Forsooth, a great arithmetician,
One Michael Cassio, a Florentine, 20
A fellow almost damn’d in a fair wife;
That never set a squadron in the field,
Nor the division of a battle knows
More than a spinster; unless the bookish theoric,
Wherein the toged consuls can propose
As masterly as he: mere prattle, without practise,
Is all his soldiership. But he, sir, had the election:
And I, of whom his eyes had seen the proof
At Rhodes, at Cyprus and on other grounds
Christian and heathen, must be be-lee’d and calm’d 30
By debitor and creditor: this counter-caster,
He, in good time, must his lieutenant be,
And I–God bless the mark!–his Moorship’s ancient.
RODERIGO By heaven, I rather would have been his hangman.
IAGO Why, there’s no remedy; ’tis the curse of service,
Preferment goes by letter and affection,
And not by old gradation, where each second
Stood heir to the first. Now, sir, be judge yourself,
Whether I in any just term am affined
To love the Moor.
I’m not the best at understanding Shakespeare ( I’ve definitely been one of those people that references No Fear Shakespeare) so please bear with me as I try to explain a short excerpt from Othello.
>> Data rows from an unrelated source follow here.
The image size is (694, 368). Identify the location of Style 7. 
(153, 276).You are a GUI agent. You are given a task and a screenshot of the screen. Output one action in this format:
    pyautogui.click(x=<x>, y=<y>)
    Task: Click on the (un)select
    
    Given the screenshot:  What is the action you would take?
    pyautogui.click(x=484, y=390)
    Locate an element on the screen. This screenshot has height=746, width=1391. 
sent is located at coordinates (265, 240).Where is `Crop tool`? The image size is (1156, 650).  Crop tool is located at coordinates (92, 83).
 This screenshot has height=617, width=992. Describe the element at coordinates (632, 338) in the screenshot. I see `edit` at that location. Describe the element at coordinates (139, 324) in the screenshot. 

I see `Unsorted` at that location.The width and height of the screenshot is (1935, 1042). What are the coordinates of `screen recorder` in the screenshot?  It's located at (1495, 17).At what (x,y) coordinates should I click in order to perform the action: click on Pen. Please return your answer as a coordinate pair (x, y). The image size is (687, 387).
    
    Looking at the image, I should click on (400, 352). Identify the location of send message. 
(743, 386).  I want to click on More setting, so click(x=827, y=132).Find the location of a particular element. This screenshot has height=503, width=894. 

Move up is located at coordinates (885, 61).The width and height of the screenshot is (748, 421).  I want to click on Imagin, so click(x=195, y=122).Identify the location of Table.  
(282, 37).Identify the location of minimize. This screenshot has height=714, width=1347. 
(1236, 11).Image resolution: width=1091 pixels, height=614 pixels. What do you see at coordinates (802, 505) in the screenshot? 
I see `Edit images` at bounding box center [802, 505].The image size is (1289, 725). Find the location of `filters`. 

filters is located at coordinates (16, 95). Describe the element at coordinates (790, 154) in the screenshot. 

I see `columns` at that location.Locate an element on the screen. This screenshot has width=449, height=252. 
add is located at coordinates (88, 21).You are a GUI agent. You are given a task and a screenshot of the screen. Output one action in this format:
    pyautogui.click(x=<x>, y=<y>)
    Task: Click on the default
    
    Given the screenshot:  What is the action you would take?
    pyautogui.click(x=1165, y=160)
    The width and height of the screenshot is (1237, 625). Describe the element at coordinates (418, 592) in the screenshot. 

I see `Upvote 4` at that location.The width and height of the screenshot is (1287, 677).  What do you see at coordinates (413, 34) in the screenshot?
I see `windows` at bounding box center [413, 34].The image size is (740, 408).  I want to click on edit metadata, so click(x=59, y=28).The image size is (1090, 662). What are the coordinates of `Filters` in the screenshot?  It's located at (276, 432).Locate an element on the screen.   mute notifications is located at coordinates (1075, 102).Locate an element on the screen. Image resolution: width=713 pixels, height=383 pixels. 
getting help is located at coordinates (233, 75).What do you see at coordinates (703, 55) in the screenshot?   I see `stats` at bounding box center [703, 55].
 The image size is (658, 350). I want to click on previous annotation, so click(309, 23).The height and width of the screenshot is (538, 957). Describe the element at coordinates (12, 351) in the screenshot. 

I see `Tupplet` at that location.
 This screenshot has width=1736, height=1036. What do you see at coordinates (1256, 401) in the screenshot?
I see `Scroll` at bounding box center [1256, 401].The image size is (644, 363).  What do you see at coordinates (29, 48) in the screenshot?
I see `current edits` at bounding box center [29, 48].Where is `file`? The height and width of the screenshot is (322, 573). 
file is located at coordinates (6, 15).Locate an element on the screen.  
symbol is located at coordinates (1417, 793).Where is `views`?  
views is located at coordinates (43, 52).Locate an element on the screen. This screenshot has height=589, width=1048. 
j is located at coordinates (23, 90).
First, here is a list of defined words from the original passage that are not typically used in modern-day English:
- Off-capp’d: “oft capped” meaning saluted (he removed his cap)
- bombast: high-sounding language with little meaning, used to impress people.
- Forsooth: indeed (often used ironically or to express surprise or indignation).
- toged: obsolete, rare
- hangman: an executioner who hangs condemned people.
- Preferment: promotion or appointment to a position or office.
Essentially in this excerpt, Iago rants to Roderigo about Othello and continues to gripe about how he feels wronged. First, Iago talks about how much he dislikes Othello despite everyone else’s opinion. The reason for Iago’s deep hatred is that Othello did not give him the position, lieutenant, that he knows he deserved, but rather gives the position to Michael Cassio who has no real experience in fighting– he can’t even control his wife. Cassio is more of a scholar-type that has studied theories about war, but never has actually implemented them. Iago blames his own loss in position on Cassio. Also, he is angry at Othello since he knows he should have been chosen when his great skills were showcased during the fights in Rhodes and Cyprus. However, Iago is now merely the flag bearer whilst Cassio bears the lieutenant position. Roderigo responds by sharing his sympathies as Iago continues to rant about being stuck with his awful current position.
When Iago describes how Othello refused him, he uses the phrase, “horribly stuff’d with epithets of war.” This is a figure of speech since obviously Othello isn’t literally stuffed with epithets of war, but rather Iago is referring to how Othello continuously talks about war as if he is completely filled up with war-talk. Later, Iago calls Cassio, “this counter-caster.” Counter-caster is like a bookkeeper. This is a figure of speech since Iago continuously calls out Cassio’s lack of experience in war throughout his tirade and especially emphasizes on how Cassio only knows what war is like on paper or through books; thus, calling him a bookkeeper or “counter-caster.” When Iago talks about how Cassio ended up with the liuetenant position, he insists that it is because “preferment goes by letter and affection.” This phrase can be taken literally, but really what it means is that Iago thinks Cassio’s position was given because Othello does what he wants through favoritism and politics.